___ ページ抜粋 ___

2002 <賢治カクテル> ―「はしがき」にかえて―
1990 賢治と「札幌市」
1993 馬は噛み、馬は冷たく ―賢治、修学旅行引率前後の詩―
1994 二つの「津軽海峡」
1997 宮沢賢治立ち寄り地 ―生誕百年・旭川周辺―
1997 鳥の遷移 ―賢治詩において鳥が投影すること―
2003 宮沢賢治の1923(大正12)年
2004 雨ニモマケズと論語
2005 タネリの地勢

 <賢治カクテル>と「賢治と「札幌市」」については、すでにご紹介しました。

 次の章「馬は噛み、馬は冷たく」は、副題のとおり、賢治の「北海道修学旅行」引率前後の作品を、さまざまな角度から分析したものです。この旅行は、先日の「札幌セミナー」の2日目ツアーのテーマでもありましたから、まさに今回の出版はタイムリーでした。
 そして、この論文に孕まれていたいくつかの種子が、さらにその後の石本さんのお仕事の主題となって深められていくのですが、その様子は「二つの「津軽海峡」」、「鳥の遷移 ―賢治詩において鳥が投影すること―」へと読み進めていくことで、展望することができます。

___ 提供データ ___

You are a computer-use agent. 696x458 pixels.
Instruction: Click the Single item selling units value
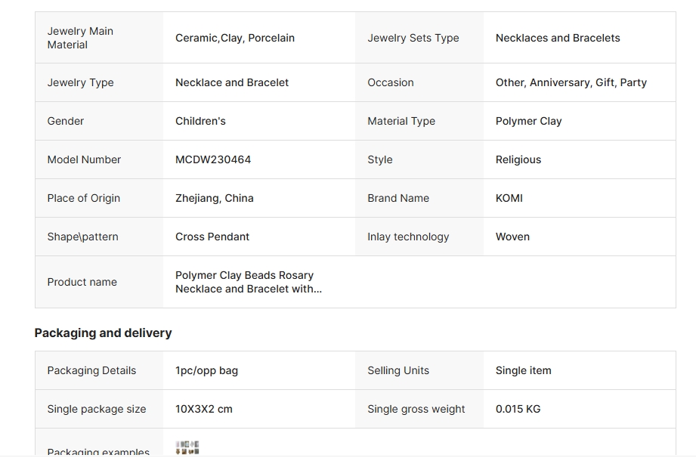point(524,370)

___
___ 提供データ ___

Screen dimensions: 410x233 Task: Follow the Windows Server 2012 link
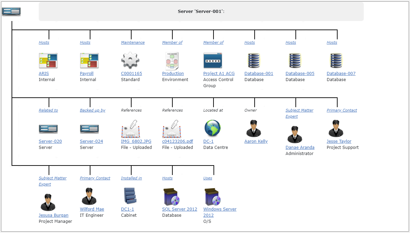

___

> [やること]
1. 抜粋のうち、「1993 馬は噛み、馬は冷たく ―賢治、修学旅行引率前後の詩―」を含む箇所から書き始め、「で、展望することができます。」まで来たらそこで止めて、一字も変えずに写すこと。
2. 抜粋をもとに次の問いに答えよ。
(a) 「鳥の遷移」の副題は何か。
(b) 「タネリの地勢」に付された年は何年か。
(c) 「札幌セミナー」の2日目ツアーのテーマは何だったか。
3. 次の各文が抜粋の内容と合うかどうかを判定し、根拠となる抜粋の語句をそのまま引用せよ。
(a) 「二つの「津軽海峡」」に付された年は1994年である。
(b) 「馬は噛み、馬は冷たく」は、修学旅行引率前後の作品を一つの角度からだけ分析している。
(c) <賢治カクテル>はすでに紹介されている。
項目はここでは使わない。

> [課題ごとの答え]
1.
1993 馬は噛み、馬は冷たく ―賢治、修学旅行引率前後の詩―
1994 二つの「津軽海峡」
1997 宮沢賢治立ち寄り地 ―生誕百年・旭川周辺―
1997 鳥の遷移 ―賢治詩において鳥が投影すること―
2003 宮沢賢治の1923(大正12)年
2004 雨ニモマケズと論語
2005 タネリの地勢

 <賢治カクテル>と「賢治と「札幌市」」については、すでにご紹介しました。

 次の章「馬は噛み、馬は冷たく」は、副題のとおり、賢治の「北海道修学旅行」引率前後の作品を、さまざまな角度から分析したものです。この旅行は、先日の「札幌セミナー」の2日目ツアーのテーマでもありましたから、まさに今回の出版はタイムリーでした。
 そして、この論文に孕まれていたいくつかの種子が、さらにその後の石本さんのお仕事の主題となって深められていくのですが、その様子は「二つの「津軽海峡」」、「鳥の遷移 ―賢治詩において鳥が投影すること―」へと読み進めていくことで、展望することができます。

2.
(a) 賢治詩において鳥が投影すること
(b) 2005年
(c) 賢治の「北海道修学旅行」

3.
(a) はい。「1994 二つの「津軽海峡」」
(b) いいえ。「さまざまな角度から分析したものです」
(c) はい。「<賢治カクテル>と「賢治と「札幌市」」については、すでにご紹介しました。」